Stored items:
# # # # #
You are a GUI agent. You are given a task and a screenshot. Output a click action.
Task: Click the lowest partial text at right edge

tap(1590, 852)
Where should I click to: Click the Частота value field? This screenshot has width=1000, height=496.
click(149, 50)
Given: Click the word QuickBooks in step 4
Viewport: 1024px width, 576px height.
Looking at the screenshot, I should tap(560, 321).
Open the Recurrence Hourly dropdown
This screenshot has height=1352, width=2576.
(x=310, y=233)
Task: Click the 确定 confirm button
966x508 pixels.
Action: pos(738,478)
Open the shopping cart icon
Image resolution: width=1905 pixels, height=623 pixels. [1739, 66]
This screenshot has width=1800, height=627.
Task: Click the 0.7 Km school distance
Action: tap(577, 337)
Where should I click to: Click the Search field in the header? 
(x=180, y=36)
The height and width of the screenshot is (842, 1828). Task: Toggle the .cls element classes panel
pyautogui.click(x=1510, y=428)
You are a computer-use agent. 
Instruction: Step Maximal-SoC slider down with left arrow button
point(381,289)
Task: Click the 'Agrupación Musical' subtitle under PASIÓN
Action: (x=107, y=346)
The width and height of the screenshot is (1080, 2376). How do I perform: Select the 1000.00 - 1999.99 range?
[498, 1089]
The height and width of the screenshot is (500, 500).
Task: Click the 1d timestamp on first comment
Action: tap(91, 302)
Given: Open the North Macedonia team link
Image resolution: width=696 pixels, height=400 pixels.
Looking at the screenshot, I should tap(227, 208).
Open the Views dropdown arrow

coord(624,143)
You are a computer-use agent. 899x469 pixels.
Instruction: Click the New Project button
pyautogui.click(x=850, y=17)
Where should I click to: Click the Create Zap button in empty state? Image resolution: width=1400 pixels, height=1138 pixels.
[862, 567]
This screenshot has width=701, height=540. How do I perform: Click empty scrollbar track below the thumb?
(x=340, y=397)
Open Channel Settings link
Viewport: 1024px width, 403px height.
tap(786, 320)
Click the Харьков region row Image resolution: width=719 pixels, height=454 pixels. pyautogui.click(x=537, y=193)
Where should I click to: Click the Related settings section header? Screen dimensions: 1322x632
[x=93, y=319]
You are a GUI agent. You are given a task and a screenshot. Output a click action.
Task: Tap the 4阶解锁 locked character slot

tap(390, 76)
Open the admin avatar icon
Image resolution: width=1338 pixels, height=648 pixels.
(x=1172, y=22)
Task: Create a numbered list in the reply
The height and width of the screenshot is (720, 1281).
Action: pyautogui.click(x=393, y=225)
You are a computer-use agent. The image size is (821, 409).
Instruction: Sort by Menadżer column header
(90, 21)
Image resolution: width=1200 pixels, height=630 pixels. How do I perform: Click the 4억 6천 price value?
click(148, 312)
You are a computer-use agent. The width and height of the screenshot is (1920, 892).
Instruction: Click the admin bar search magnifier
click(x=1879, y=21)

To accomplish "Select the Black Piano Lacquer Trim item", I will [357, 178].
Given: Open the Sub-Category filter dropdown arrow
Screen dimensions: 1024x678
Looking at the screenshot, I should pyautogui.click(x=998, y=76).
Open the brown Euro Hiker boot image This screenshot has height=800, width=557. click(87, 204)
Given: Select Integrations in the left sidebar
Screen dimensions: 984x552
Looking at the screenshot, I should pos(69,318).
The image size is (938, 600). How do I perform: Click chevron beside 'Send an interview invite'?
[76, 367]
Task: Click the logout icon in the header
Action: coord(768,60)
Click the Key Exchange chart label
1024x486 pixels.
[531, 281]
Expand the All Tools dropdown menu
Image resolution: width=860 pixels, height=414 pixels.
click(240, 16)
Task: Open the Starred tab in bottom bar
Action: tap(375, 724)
# # # # #
Each line in the data that holds the word "computer" must be copied.

§ **Solution to the problem**:
You are a computer-use agent. 
You are a computer-use agent. 899x469 pixels.
You are a computer-use agent. The image size is (821, 409).
You are a computer-use agent. The width and height of the screenshot is (1920, 892).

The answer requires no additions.